Downtown redevelopment is rapidly evolving and it typically begins with dining, alcohol, and entertainment establishments. Often, this leads to a high concentration of those types of businesses. Part of the development and revitalization is to bring more people downtown. For this to be successful, it is necessary to establish retail diversity and promote the peaceful coexistence of downtown businesses and residents. There are few who would disagree that responsibly managed dining, alcohol, and entertainment establishments provide benefits to a community. They create jobs, increase taxes, are a public convenience, and support the development of other retail and entertainment businesses. However, inherent in the development of dining, alcohol, and entertainment businesses are issues that must be addressed:
- Licensed Beverage Service: high-risk promotions, pricing, along with access and availability of alcohol, especially to underage and intoxicated persons, must be controlled.
- Waste Management: an increase in trash, vomit, and vandalism often results from the excessive use of alcohol.
- Noise and Disturbances: often interfere with residential neighbors and other businesses.
- Safety: control risk factors to customers and neighbors including violence to person and property.
- New Businesses: orient new business owners and mangers to their role and responsibility in the community.
- Parking: must be sufficient and convenient.
It is unlawful to “sell alcoholic beverages during a portion of the day at a price that is reduced from the usual, customary, or established price that the permittee charges during the remainder of that day.”
It is unlawful to “sell or offer to sell to any person or group of persons any drinks at a price less than the price regularly charged for such drinks during the same calendar week, except at private functions not open to the public.”
It is unlawful to “sell, offer to sell or serve any drink of alcoholic liquor to any person on any one date at a reduced price other than that charged other purchasers of drinks on that day where such reduced price is a promotion to encourage consumption of alcoholic liquor, except as authorized in paragraph (7) of subsection (c);”
It is unlawful to “offer or serve to any person a drink at a price that is less than the acquisition cost of the drink to the licensee or permit holder.”
It is unlawful to “sell, offer to sell or deliver to any person or group of persons any drinks at a price less than the price regularly charged for those drinks during the same calendar week, except at private functions not open to the public.”
Chaloupka, Frank and Henry Wechsler. Binge drinking in college: The impact of price availability and alcohol control policies. Contempory Economic Policy vol 14, October 1996.

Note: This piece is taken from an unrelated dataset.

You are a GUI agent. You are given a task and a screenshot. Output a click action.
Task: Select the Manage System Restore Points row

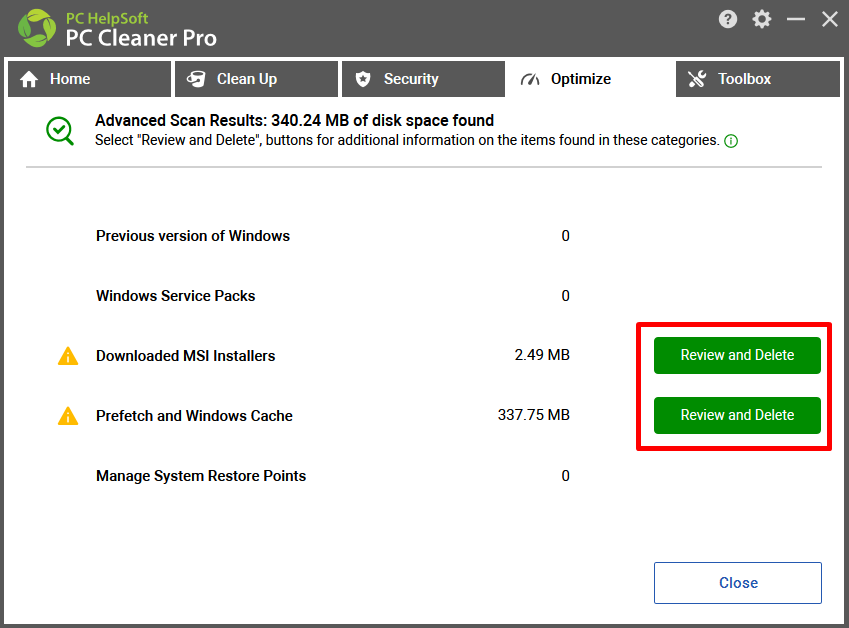pyautogui.click(x=333, y=476)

Cook, Philip J. The effect of liquor taxes on drinking, cirrhosis, and auto accidents. Alcohol and public policy: beyond the shadow of Prohibition. Mark H. Moore and Dean R. Gerstein eds. Washington DC: National Academy Press. Pp. 255-285. 1981.
Cook, Philip J. and Michael J. Moore. Economic perspectives on reducing alcohol-related violence. Alcohol and Interpersonal Violence: Fostering Multidisciplinary Perspectives. Research Monograph 24. NIAAA. 1993. pp. 193-212.
Cook, Philip J. and George Tauchen. The effect of liquor taxes on heavy drinking. The Bell Journal of Economics (13)2:379-390. Autumn 1982.
Grossman, Michael, Frank J. Chaloupka, Henry Saffer, and Adit Laixuthai. Effects of alcohol price policy on youth: A summary of economic research. Journal of Research on Adolescence 4(2):347-364. 1994.
Grossman, Michael and Sara Markowitz. Alcohol regulation and violence on college campuses. Paper presented at the Allied Social Science Associations Annual Convention in Chicago IL, January 3-5, 1998.
Gruenewald, Paul J., Alex Millar, and Andrew Treno. Alcohol availability and the ecology of drinking behavior. Alcohol Health and Research World (17) 1:39-45, 1993.